Make an exact copy of the lines from the one containing "1512x793 pixels." through the end of the records below, and leave out every picture.

******************************

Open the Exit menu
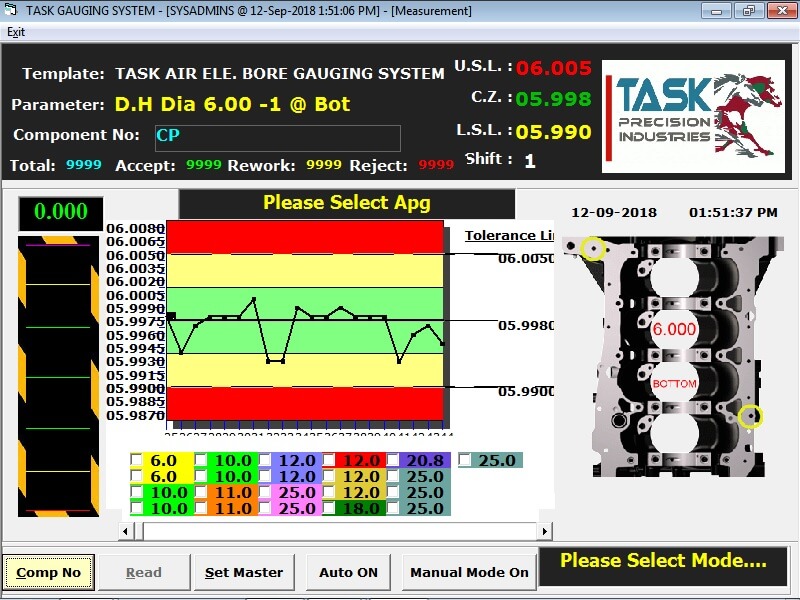This screenshot has width=800, height=600. pos(16,32)
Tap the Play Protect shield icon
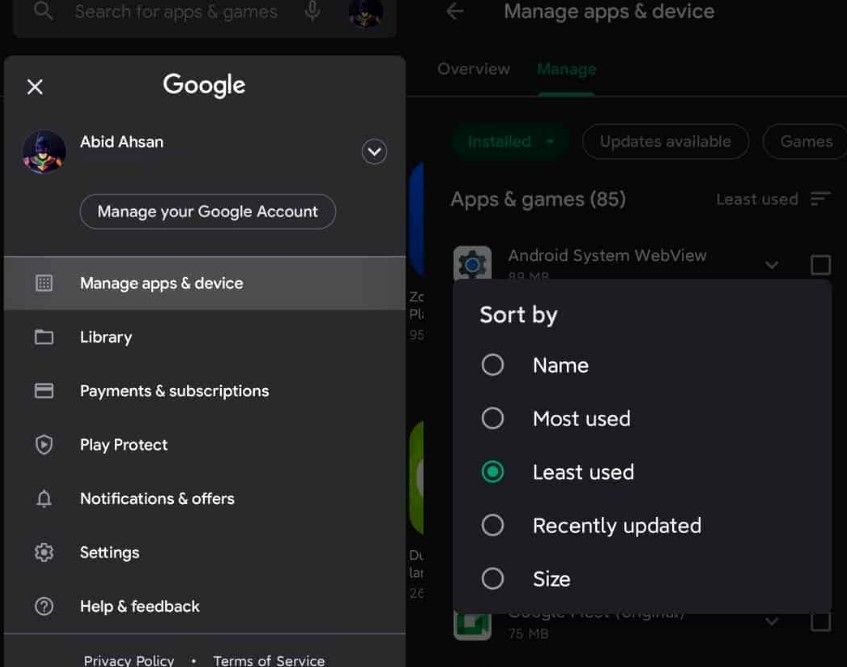 (44, 445)
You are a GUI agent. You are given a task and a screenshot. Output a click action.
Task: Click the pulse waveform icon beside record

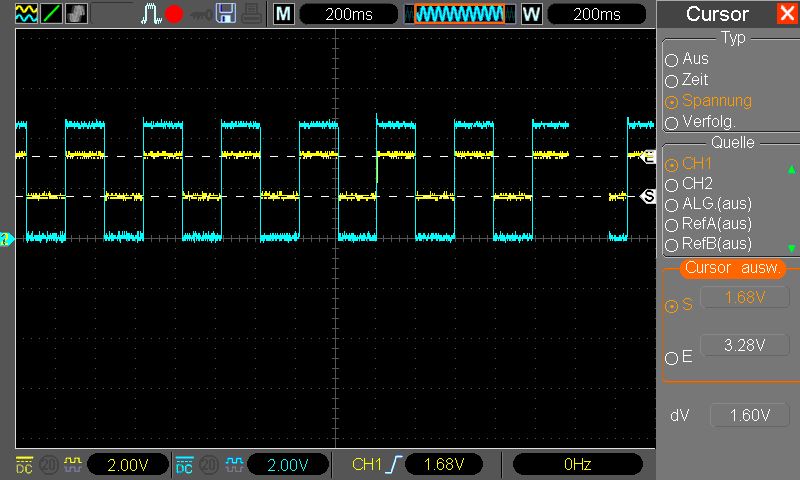[150, 14]
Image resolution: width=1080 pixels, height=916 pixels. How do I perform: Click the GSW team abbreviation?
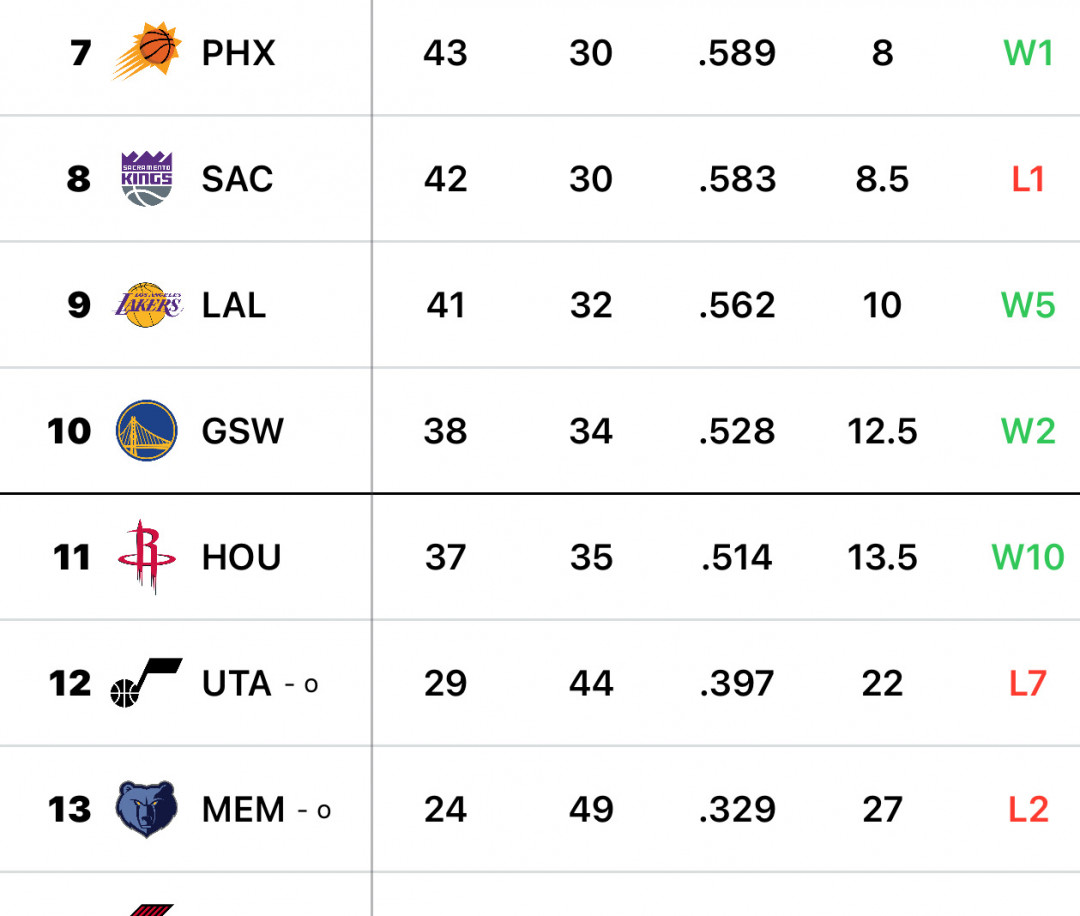point(242,431)

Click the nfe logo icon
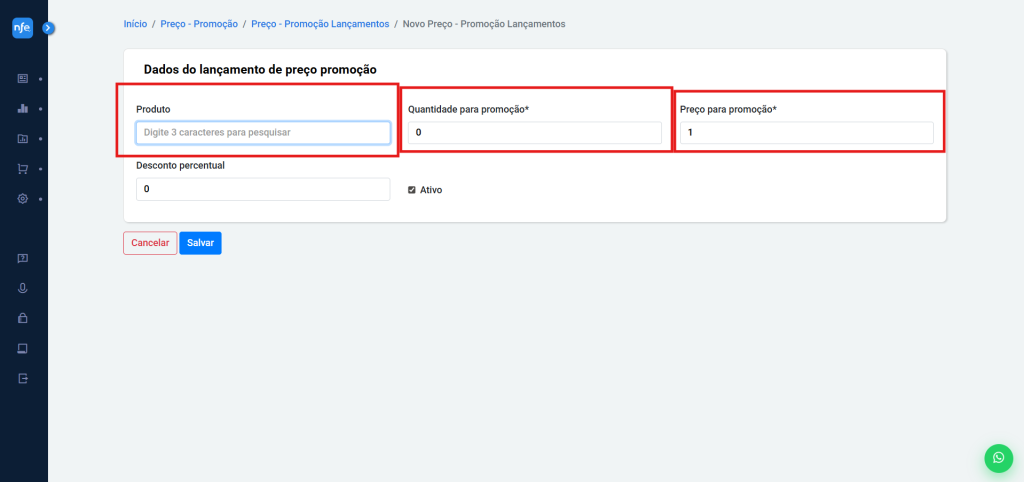click(22, 28)
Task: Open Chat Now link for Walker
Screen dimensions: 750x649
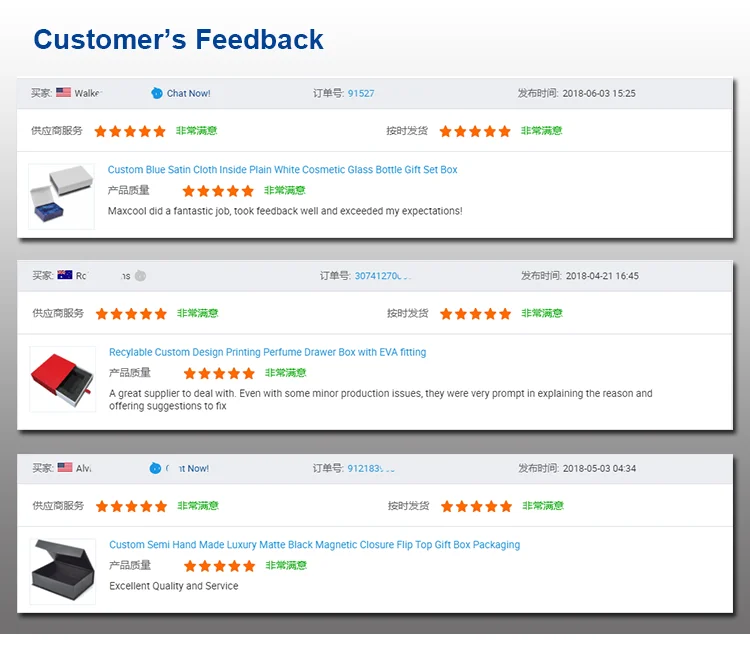Action: pyautogui.click(x=188, y=93)
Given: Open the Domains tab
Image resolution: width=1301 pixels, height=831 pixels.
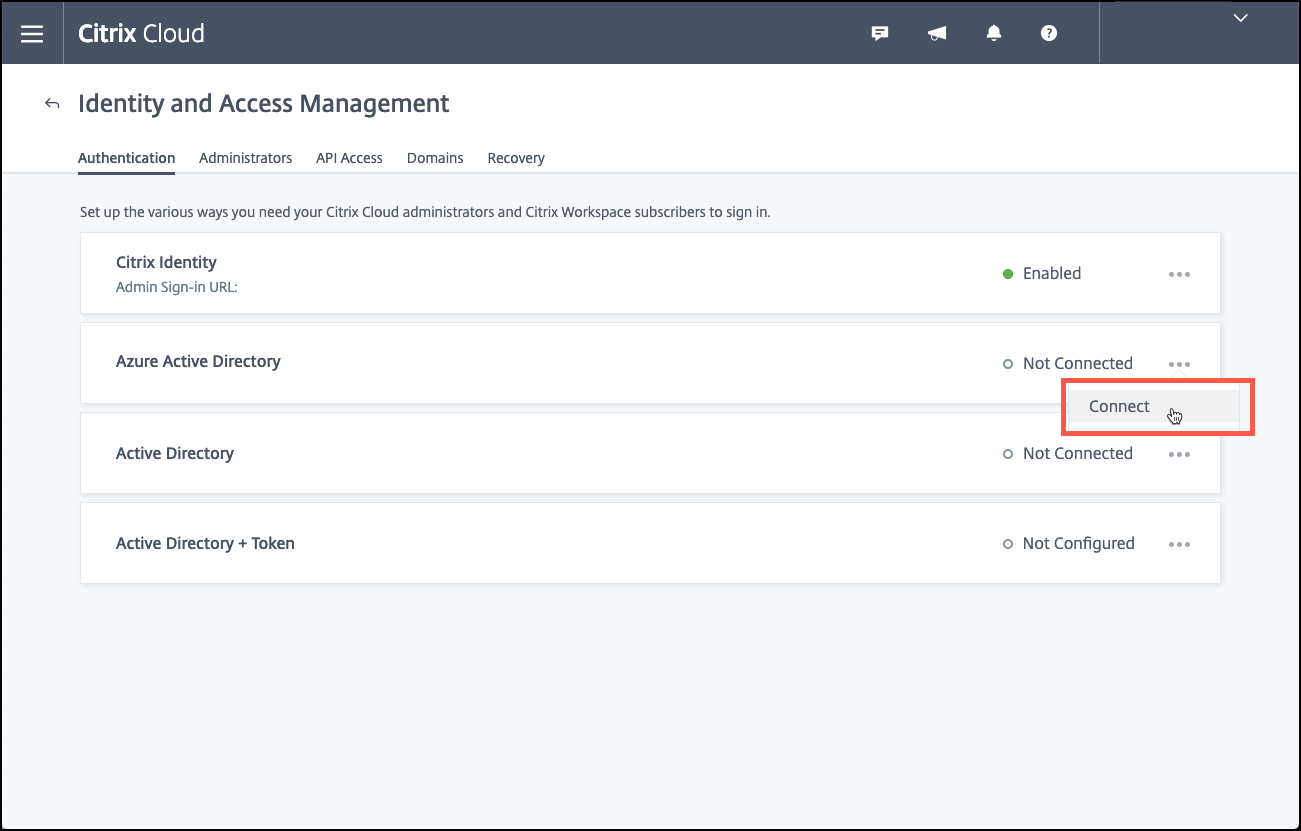Looking at the screenshot, I should pos(435,158).
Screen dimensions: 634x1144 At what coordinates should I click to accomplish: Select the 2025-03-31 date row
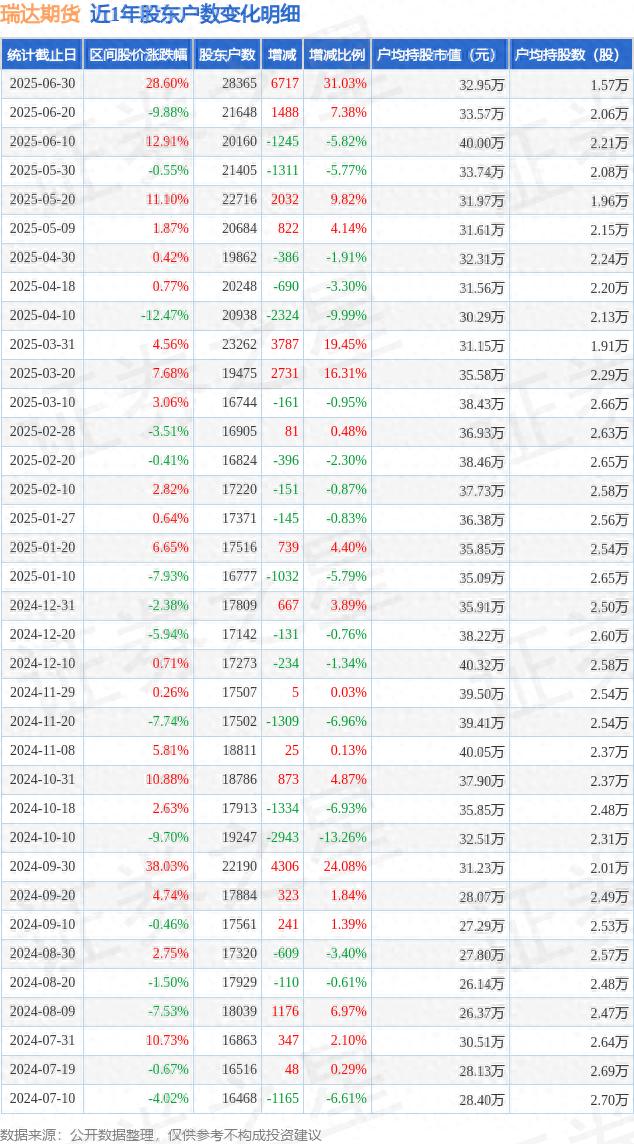point(317,345)
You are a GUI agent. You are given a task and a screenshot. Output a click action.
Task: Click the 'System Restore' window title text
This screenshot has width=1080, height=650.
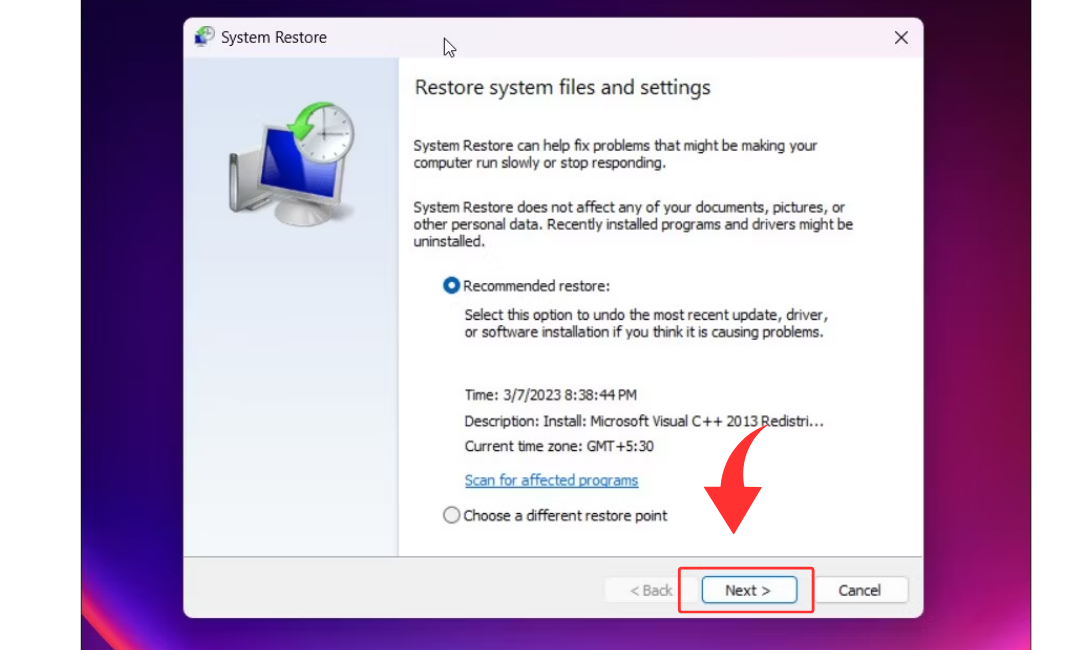pyautogui.click(x=274, y=38)
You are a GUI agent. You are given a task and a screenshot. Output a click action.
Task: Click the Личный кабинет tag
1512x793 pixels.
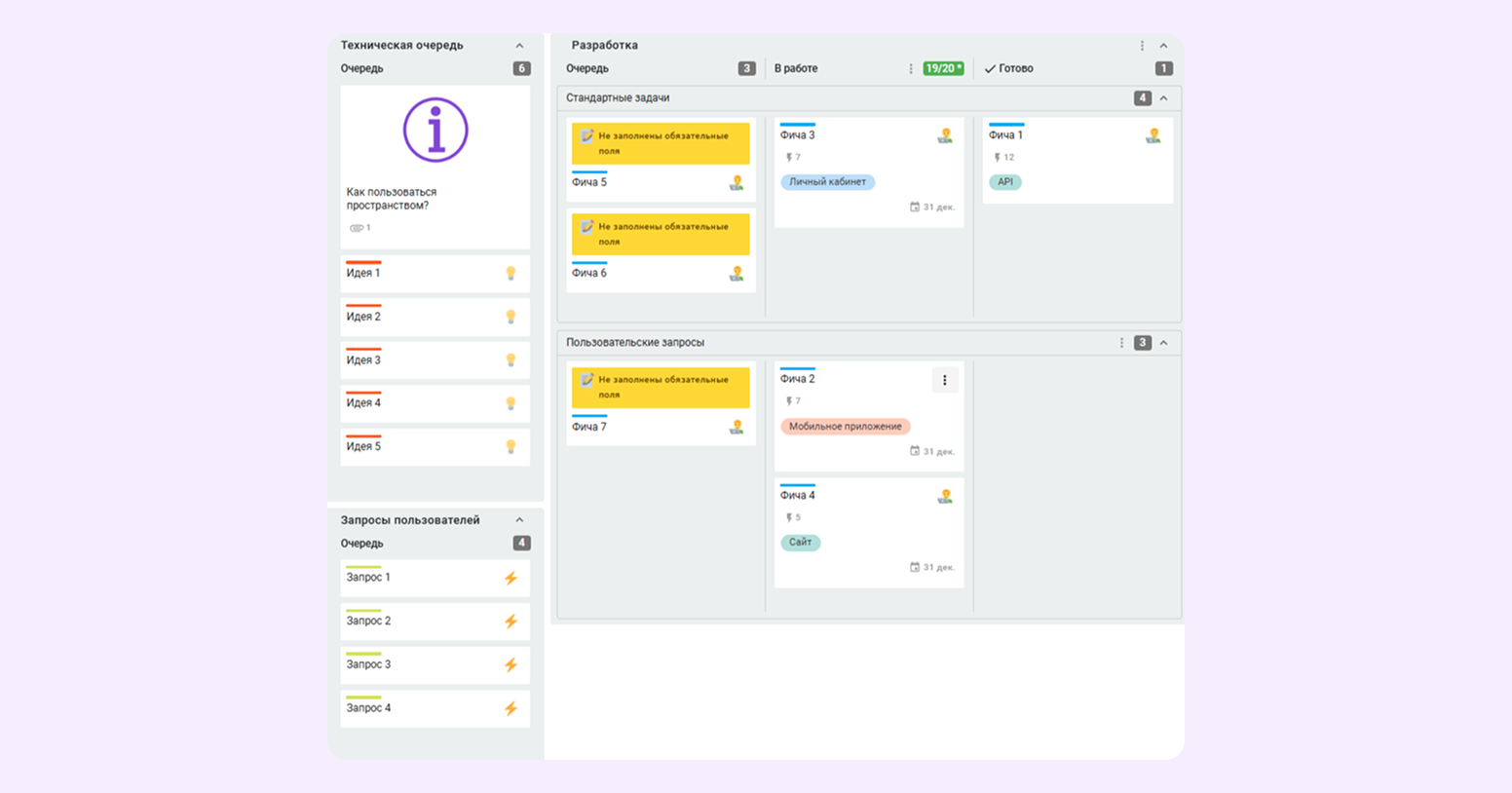click(827, 182)
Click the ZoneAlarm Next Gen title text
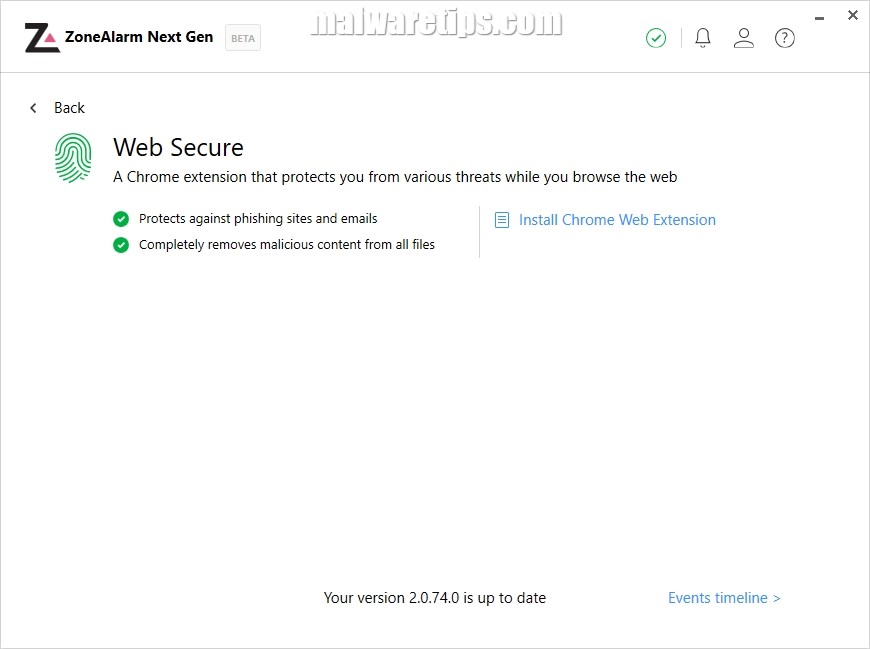Image resolution: width=870 pixels, height=649 pixels. tap(139, 37)
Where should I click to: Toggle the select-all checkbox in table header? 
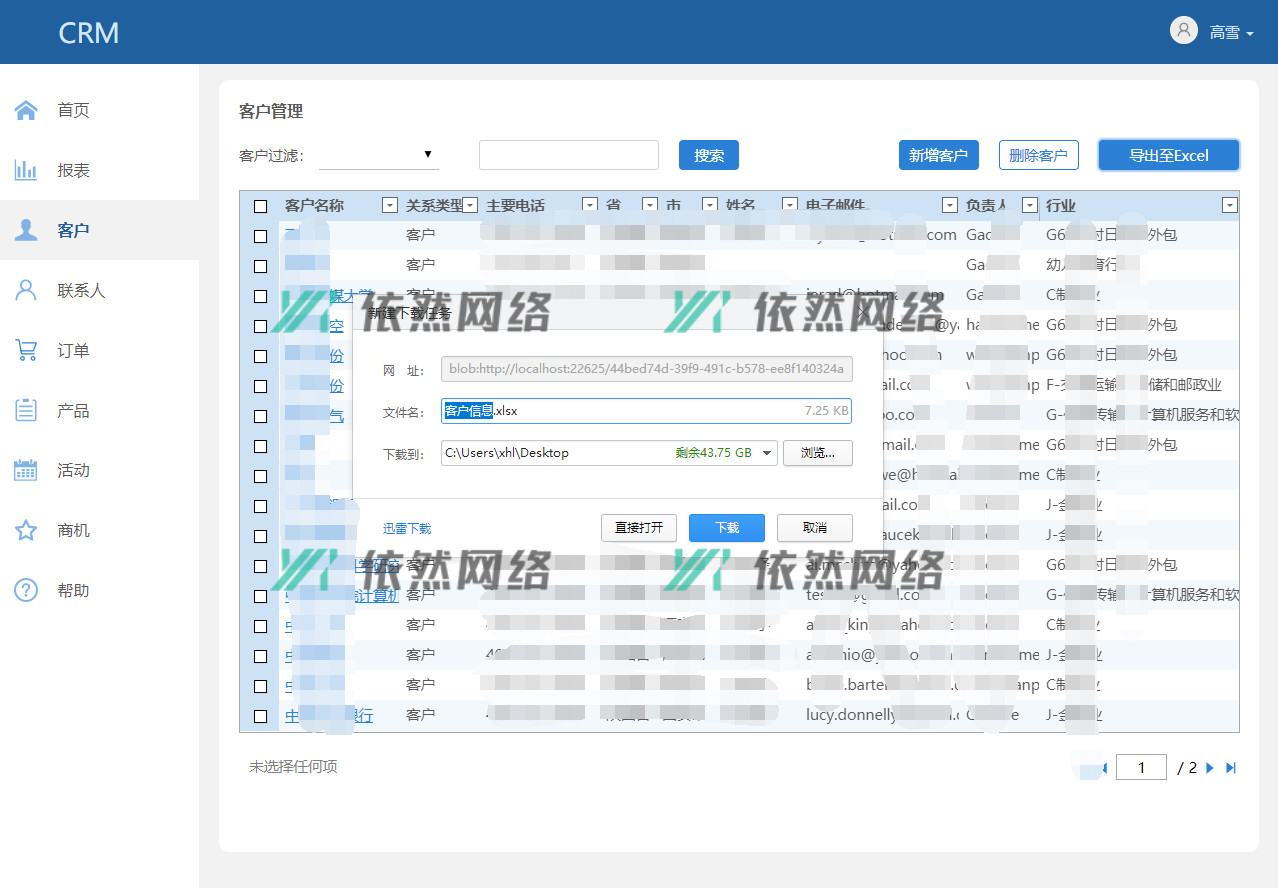tap(261, 206)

******************************

Result:
1512x793 pixels.
click(827, 182)
Click the ZoneAlarm Next Gen title text
Image resolution: width=870 pixels, height=649 pixels. tap(139, 37)
Where should I click to: Toggle the select-all checkbox in table header? 
tap(261, 206)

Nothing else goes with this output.